■ Work instructions: Look through the entries below and extract exactly the lines from the one containing "Viewport: 956px width, 697px height." through the one containing "You are a computer-use agent. Screen", ends included.

■ Supplied records:
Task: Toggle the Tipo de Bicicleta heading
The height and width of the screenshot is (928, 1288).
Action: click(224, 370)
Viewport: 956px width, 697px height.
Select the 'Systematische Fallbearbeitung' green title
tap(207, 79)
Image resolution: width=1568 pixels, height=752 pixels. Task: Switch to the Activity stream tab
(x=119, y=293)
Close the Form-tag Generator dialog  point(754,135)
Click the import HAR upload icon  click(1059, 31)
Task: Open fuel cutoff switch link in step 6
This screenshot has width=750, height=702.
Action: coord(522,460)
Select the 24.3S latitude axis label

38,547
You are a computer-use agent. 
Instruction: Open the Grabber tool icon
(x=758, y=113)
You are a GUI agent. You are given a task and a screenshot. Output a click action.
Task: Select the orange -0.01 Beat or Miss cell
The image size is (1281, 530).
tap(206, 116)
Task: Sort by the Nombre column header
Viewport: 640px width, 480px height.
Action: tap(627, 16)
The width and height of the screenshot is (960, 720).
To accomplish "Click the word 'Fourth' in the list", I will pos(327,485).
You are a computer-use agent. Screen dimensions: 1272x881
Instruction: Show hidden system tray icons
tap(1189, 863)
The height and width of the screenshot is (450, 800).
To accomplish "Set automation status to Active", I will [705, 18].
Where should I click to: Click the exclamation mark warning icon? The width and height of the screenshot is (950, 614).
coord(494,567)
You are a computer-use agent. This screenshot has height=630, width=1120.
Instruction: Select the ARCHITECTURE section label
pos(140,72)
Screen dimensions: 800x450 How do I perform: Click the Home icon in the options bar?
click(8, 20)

■ Solution to this problem:
Viewport: 956px width, 697px height.
Select the 'Systematische Fallbearbeitung' green title
tap(207, 79)
Image resolution: width=1568 pixels, height=752 pixels. Task: Switch to the Activity stream tab
(x=119, y=293)
Close the Form-tag Generator dialog  point(754,135)
Click the import HAR upload icon  click(1059, 31)
Task: Open fuel cutoff switch link in step 6
This screenshot has width=750, height=702.
Action: coord(522,460)
Select the 24.3S latitude axis label

38,547
You are a computer-use agent. 
Instruction: Open the Grabber tool icon
(x=758, y=113)
You are a GUI agent. You are given a task and a screenshot. Output a click action.
Task: Select the orange -0.01 Beat or Miss cell
The image size is (1281, 530).
tap(206, 116)
Task: Sort by the Nombre column header
Viewport: 640px width, 480px height.
Action: tap(627, 16)
The width and height of the screenshot is (960, 720).
To accomplish "Click the word 'Fourth' in the list", I will pos(327,485).
You are a computer-use agent. Screen dimensions: 1272x881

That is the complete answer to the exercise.